Le sigh.

Oct. 17th, 2003 10:18 am
brightlotusmoon: (Default)
[personal profile] brightlotusmoon
I think I have a pinched nerve. I don't know; I don't remember the last time I had a pinched nerve in my back. But this pain radiates from my upper back down my left shoulder and arm. The muscle doesn't feel bruised, but something deep inside definitely hurts. Maybe it was the way I was sitting on the Metro, leaning on my right, against the window, neck tilted. Feels like the sciatica, but in my shoulder. It hurts to bend toward the left and to turn my head to the right or stretch my neck. The muscle feels pulled and strained deep inside, and the nerve burns and stings.
More accurately, it feels like this:

(Taken from a medical website) Several times daily an individual will come into the office with a left arm tingling, or pain or tingling in the left chest. Often the patient will be concerned about the heart. This discomfort is most often due to a " pinched nerve" in the cervical spine where a disc is bulging onto the nerve root. This can cause acute severe pain, or a chronic low grade intermittent gnawing pain, worse in the cold weather. The discomfort can be at the base of the neck, radiating up into the scalp, down the shoulder to the arm and fingers, into the top of the chest, the pectorals, into the angle of the shoulderblade, or under the arm and into the lower pectoral muscles.

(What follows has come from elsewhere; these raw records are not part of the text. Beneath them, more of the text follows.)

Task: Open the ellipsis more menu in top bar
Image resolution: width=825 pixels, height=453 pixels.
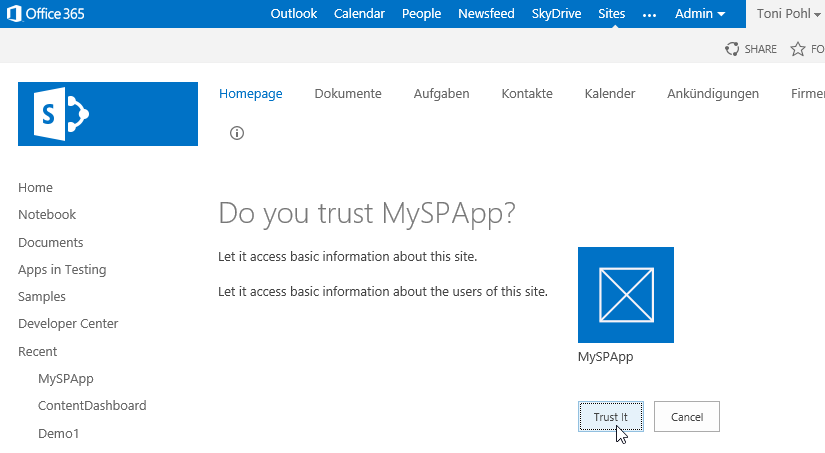Action: 650,14
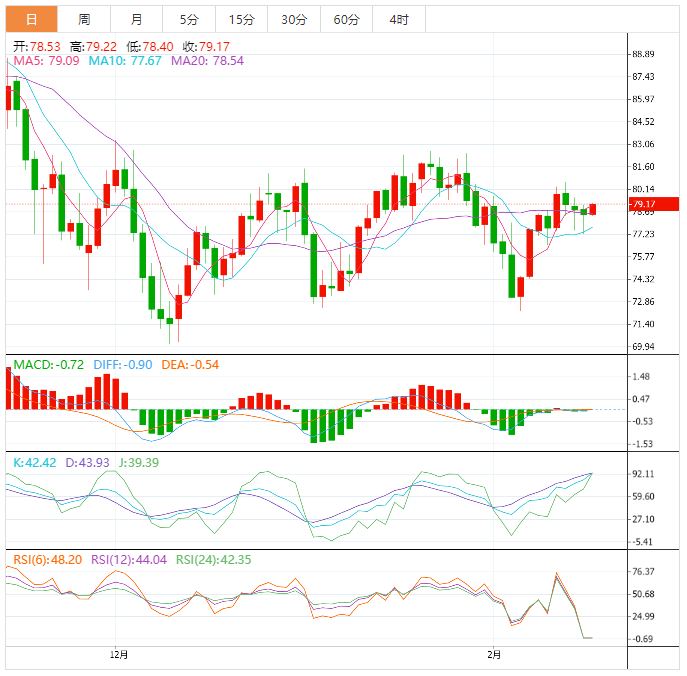Select the 日 daily chart tab

coord(32,19)
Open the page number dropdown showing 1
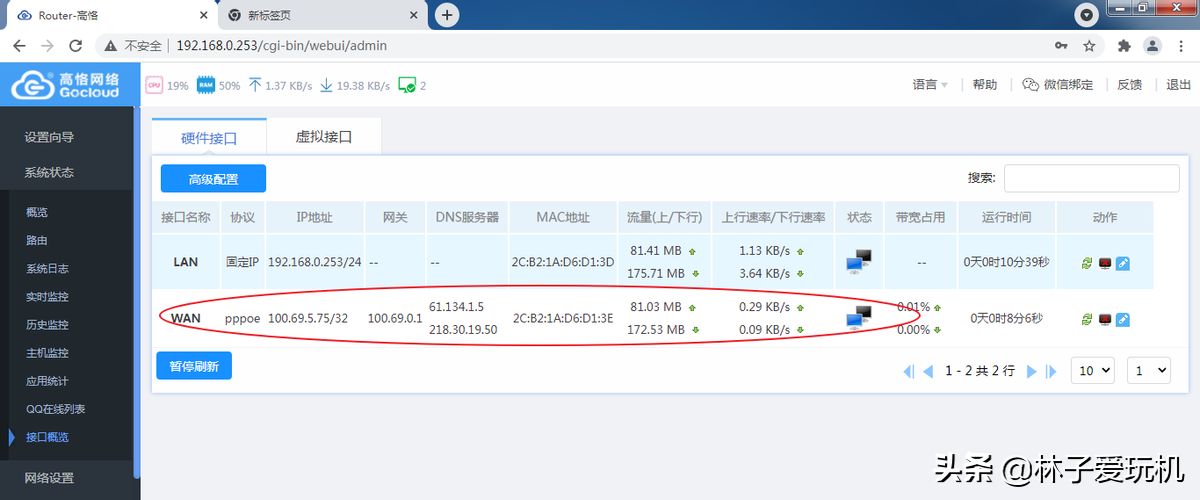The height and width of the screenshot is (500, 1200). point(1148,370)
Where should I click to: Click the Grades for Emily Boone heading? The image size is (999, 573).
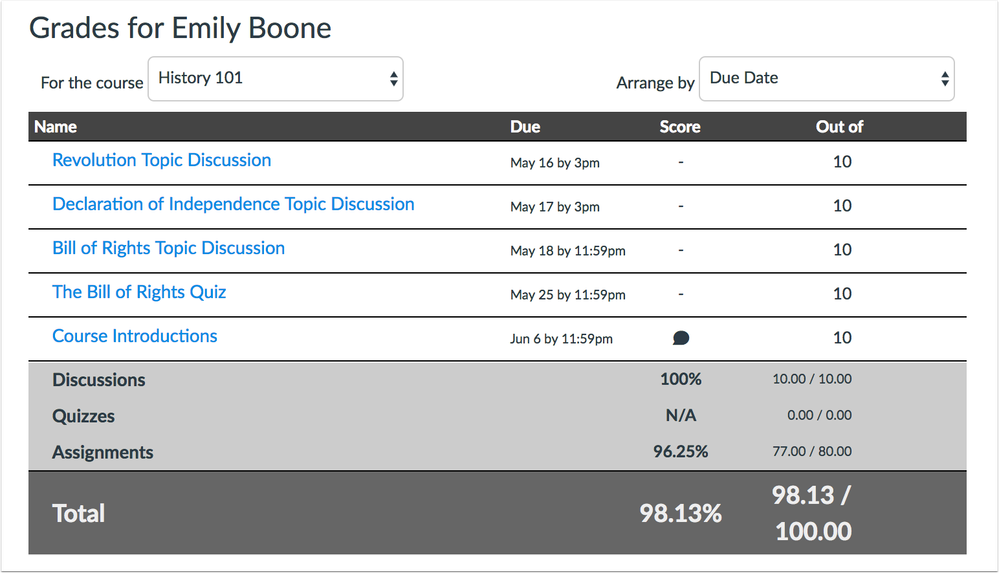point(180,28)
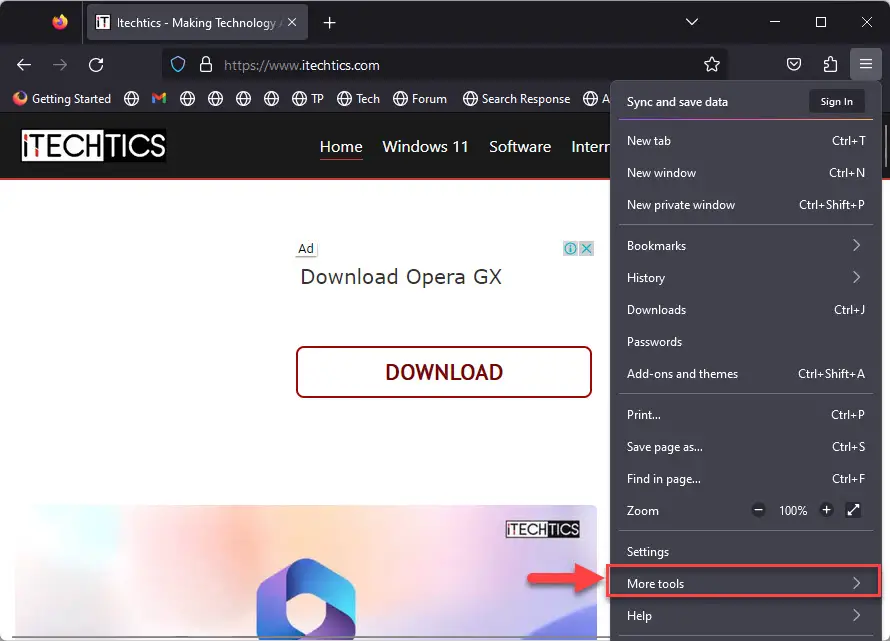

I hope this goes away. It's very annoying. More annoying than painful. I'm going to try muscle relaxants, like magnesium and valerian, and a tiger balm rub.

Luckily, it was not there when I woke up this morning. Probably because of sex. It was spooned. It was very good. I wish he didn't have to leave. Even for a week. Tennessee is very far away.
I will not cry. I've done this before. But ... it doesn't mean it hurts any less. Why does it always make me feel so cold and empty? Why am I still not used to it? Love hurts when you least expect it. I kissed him and told him to be safe. I cried, a little. I wish I was stronger. I wish I didn't feel so much, because then I wouldn't hurt so much.

Love, with all its sacrifices, is a double-edged sword as much as it is a bright ray of hope.